We do not say this because the proposed challenges are much less interesting than the multiplayer modes available, but because they do not make you want to know much more about the characters. Mechanically, its existence is interesting (although perhaps somewhat unnecessary): most have exclusive cars with strong abilities that give more variety to the games, although some win much more than others. But in visual design, they have no personality. The character casting seems like a mix of Overwatch’s well-accomplished inclusivity but poorly executed here, with the poochy character design from Fortnite, where there is no shortage of dances, gestures and supposedly comic phrases that are not even a bit.

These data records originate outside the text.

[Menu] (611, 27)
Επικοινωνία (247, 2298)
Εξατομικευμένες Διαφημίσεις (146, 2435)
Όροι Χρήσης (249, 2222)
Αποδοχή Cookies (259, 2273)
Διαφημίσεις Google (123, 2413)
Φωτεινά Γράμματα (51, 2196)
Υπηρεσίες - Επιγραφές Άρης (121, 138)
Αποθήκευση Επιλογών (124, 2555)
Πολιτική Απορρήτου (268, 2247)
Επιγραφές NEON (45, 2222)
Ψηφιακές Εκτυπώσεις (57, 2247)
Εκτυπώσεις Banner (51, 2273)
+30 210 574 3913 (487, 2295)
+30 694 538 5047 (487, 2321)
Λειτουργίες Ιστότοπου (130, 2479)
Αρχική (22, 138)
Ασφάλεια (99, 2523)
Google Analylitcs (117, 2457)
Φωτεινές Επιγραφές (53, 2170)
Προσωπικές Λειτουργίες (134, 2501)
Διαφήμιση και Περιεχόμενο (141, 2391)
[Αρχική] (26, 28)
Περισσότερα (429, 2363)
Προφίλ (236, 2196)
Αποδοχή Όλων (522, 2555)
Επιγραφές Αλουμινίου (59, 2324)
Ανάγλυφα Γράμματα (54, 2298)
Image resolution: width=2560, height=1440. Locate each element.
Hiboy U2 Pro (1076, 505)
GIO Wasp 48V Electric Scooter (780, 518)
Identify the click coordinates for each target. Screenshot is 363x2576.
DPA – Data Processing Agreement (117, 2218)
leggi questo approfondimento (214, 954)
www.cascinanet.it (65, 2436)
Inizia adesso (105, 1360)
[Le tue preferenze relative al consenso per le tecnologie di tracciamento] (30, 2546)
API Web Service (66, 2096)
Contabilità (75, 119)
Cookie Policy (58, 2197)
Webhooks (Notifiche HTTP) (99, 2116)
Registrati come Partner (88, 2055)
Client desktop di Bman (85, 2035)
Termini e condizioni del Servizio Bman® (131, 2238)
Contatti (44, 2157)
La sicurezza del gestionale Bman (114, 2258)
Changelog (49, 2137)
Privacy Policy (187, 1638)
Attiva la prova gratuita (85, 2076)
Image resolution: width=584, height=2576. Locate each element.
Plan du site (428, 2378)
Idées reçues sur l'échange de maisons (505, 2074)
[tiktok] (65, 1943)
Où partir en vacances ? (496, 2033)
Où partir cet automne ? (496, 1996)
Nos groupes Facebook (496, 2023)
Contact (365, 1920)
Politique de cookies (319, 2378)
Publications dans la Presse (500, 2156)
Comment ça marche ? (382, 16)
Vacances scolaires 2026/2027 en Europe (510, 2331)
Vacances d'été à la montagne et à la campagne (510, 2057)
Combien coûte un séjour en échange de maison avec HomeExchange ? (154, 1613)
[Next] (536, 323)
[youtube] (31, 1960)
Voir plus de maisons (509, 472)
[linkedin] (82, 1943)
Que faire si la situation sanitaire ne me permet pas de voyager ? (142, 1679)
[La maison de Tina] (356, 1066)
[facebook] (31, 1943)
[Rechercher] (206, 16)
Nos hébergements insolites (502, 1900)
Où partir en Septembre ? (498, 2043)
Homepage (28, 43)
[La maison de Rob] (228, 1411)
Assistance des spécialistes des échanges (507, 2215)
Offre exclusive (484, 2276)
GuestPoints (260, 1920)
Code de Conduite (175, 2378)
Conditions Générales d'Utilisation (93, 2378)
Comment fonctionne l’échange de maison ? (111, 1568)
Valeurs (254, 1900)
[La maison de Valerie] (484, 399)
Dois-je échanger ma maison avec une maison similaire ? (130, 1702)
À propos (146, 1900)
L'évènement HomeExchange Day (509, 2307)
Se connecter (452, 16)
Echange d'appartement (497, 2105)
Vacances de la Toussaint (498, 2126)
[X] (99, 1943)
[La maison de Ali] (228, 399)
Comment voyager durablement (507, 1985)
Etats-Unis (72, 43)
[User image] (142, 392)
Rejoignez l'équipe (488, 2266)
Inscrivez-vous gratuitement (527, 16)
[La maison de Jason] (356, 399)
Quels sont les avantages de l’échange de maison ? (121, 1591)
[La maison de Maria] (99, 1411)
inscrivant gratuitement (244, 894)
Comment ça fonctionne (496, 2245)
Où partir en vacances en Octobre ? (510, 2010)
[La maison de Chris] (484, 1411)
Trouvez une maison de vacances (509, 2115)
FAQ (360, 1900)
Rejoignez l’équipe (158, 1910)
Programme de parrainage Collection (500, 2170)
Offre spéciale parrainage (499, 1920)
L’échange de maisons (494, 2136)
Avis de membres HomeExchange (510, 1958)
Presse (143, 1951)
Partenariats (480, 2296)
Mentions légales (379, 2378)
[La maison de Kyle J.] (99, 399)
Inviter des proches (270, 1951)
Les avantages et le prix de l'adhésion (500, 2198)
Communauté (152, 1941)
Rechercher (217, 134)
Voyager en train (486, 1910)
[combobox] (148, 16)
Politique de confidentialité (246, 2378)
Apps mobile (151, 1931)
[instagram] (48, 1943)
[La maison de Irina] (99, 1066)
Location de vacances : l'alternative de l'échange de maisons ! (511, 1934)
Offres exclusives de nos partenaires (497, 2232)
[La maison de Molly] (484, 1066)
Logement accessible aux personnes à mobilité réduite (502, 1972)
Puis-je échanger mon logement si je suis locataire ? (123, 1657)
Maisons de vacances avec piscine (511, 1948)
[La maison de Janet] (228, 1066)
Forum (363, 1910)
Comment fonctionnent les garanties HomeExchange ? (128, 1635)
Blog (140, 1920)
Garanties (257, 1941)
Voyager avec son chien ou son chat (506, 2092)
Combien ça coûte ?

The artistic direction that seems to be taken from an inaccurate market study contrasts with the visual’s technical part. The game moves great, at a necessary 60 frames per second that only suffer a little when the accidents are too massive (in a way, it is satisfactory to see how that chaos is also transferred to the frames ) and with some textures (look at the clothes of the characters or in the pieces that fly out of the cars) and some effects (the fire of the torches that there is before jumping into the arena and the tornado in the center of the stage in Carnado are some examples) that make it clear that we are facing a game of the new generation. It seems looser to us in terms of sound. Rarely there is not strong music accompanying the games; a decision probably made conscientiously to avoid problems with the musical rights to potential streamers and content creators.

Final Thoughts

Destruction AllStars is a fun game that could have been so much more. From the first games, he conveys the feeling that he wants to be the Rocket League on PS5, that many of the decisions made (the characters, the setting, the powers) are based more on market studies that indicated that he had to be more like Overwatch and Fortnite that to studied and required slogans of game design and mechanics. Perhaps if instead of adding modes and stories that will soon be forgotten, they had spent that time better measuring the sizes of the scenarios and polishing the details of the control, Lucid Games could have signed a multiplayer arcade based on accidents and mayhem that will go down in the history of the genre. As it has come out, it is a title to which, if you are already subscribed to PS Plus, we recommend you give it a try; but if not, you will not miss any reference for a genre that needs new ideas like this but better executed.

PlayStation has provided us with a one-year PS Plus code for this review.



As far as I can remember, I've been surrounded by technology. My father bought us a Commodore 64 so I started playing games as a baby, following my passion with Amiga 500, then PC and so on. I love game related collectibles, and when I'm not collecting I review games, watch movies and TV Shows or you may catch me keeping a low profile at Game Events.